**Exercise objective:**
Would you retype the line that contains "Task: Click the red expectation index bar" and all lines following it to the end of the entries below, exactly and without pictures?

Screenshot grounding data
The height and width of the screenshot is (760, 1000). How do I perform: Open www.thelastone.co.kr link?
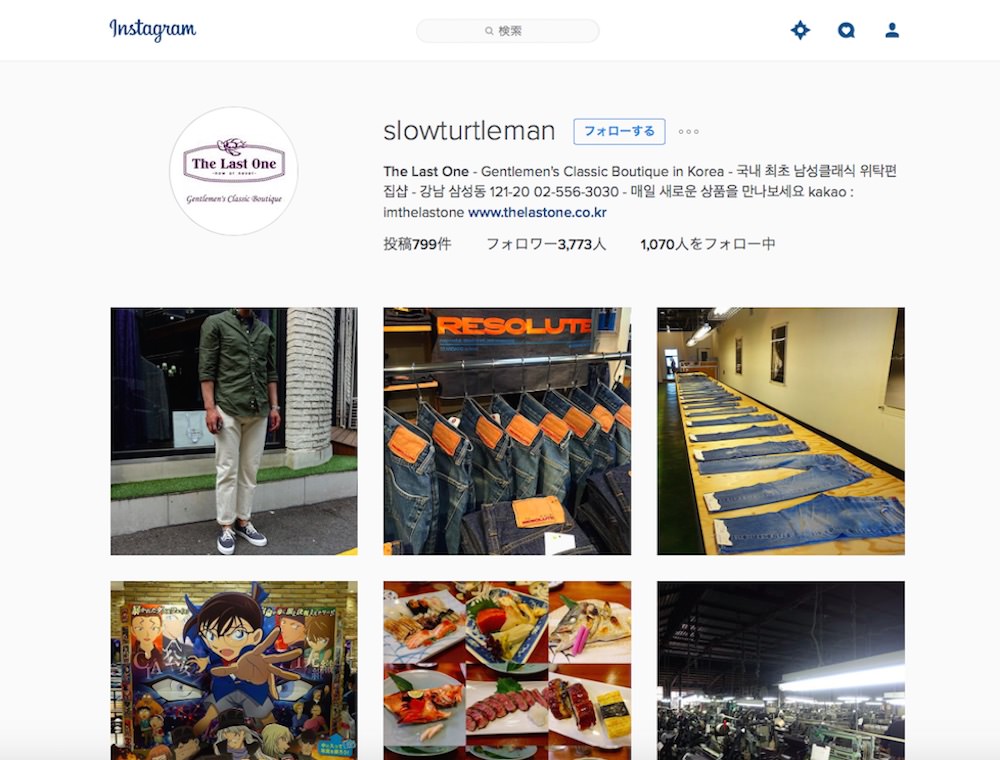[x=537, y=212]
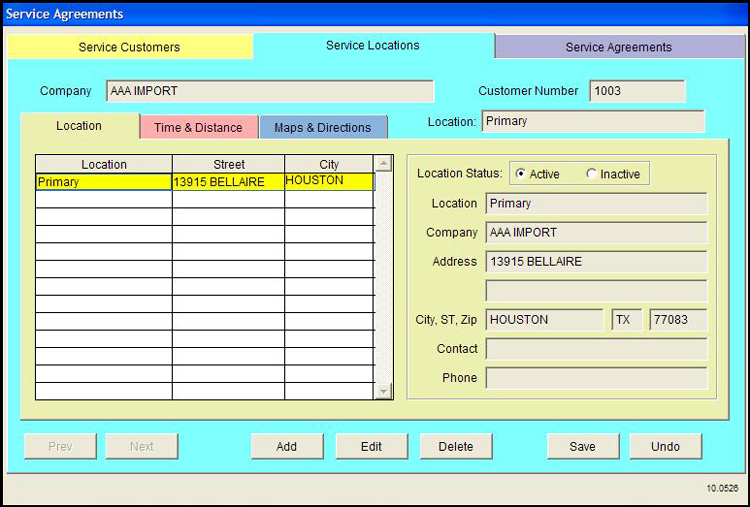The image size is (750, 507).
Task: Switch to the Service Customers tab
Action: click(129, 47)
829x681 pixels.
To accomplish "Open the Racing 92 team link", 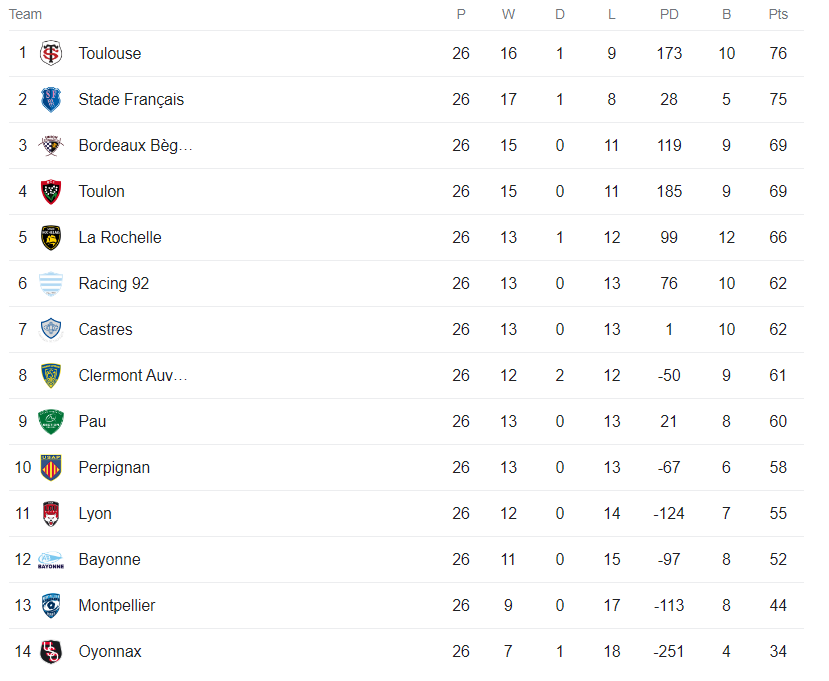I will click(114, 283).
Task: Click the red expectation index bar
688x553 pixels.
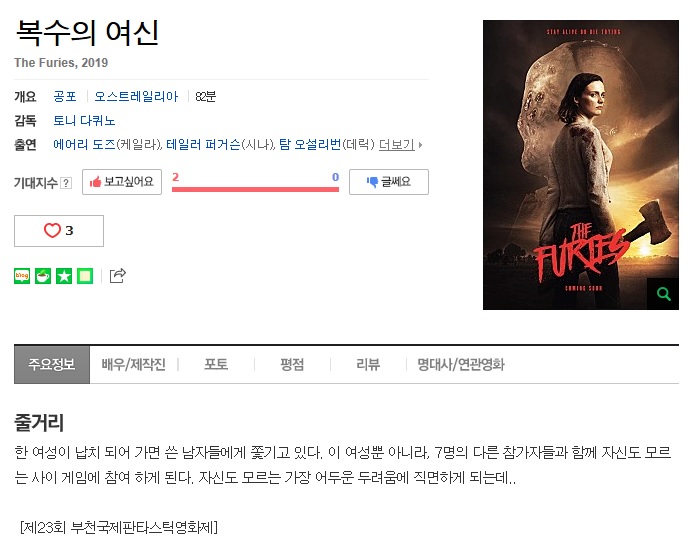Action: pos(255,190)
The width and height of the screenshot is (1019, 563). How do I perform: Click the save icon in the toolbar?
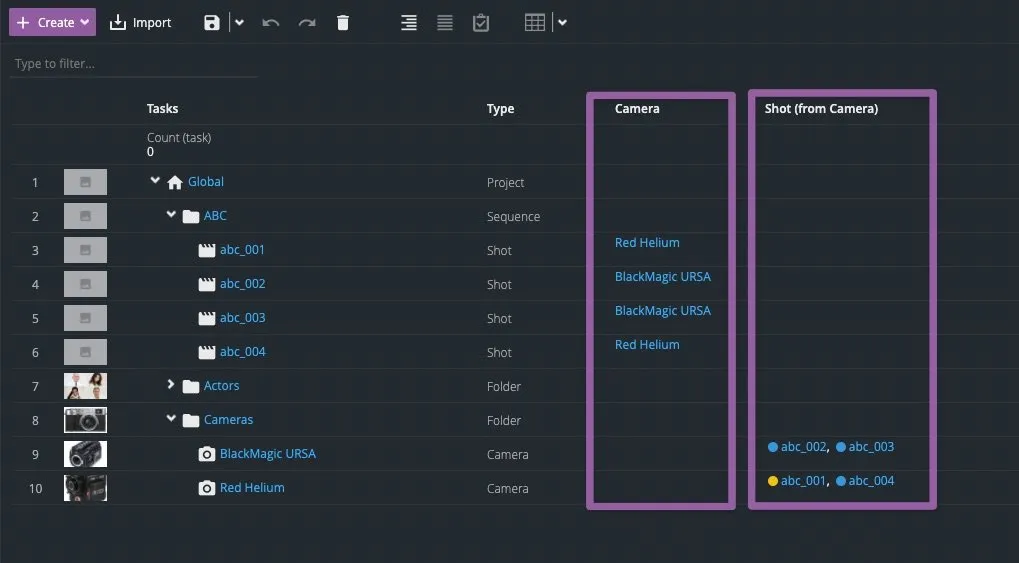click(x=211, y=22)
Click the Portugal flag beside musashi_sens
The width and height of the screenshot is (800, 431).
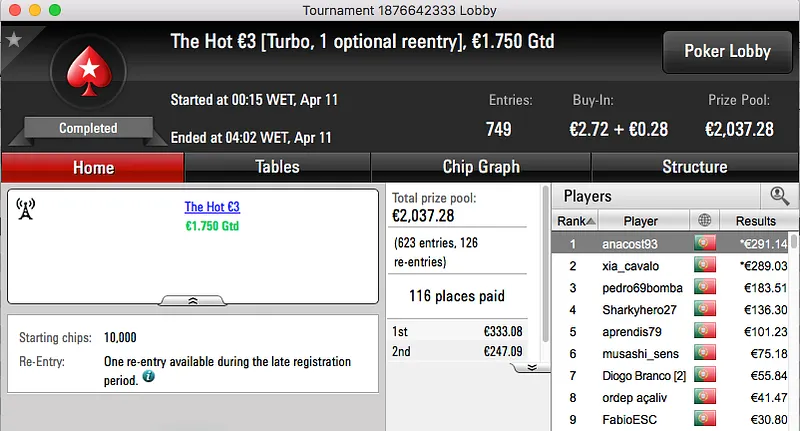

**Problem solution:**
Task: Click the red expectation index bar
688x553 pixels.
Action: pos(255,190)
The width and height of the screenshot is (1019, 563). How do I perform: Click the save icon in the toolbar?
click(x=211, y=22)
Click the Portugal flag beside musashi_sens
The width and height of the screenshot is (800, 431).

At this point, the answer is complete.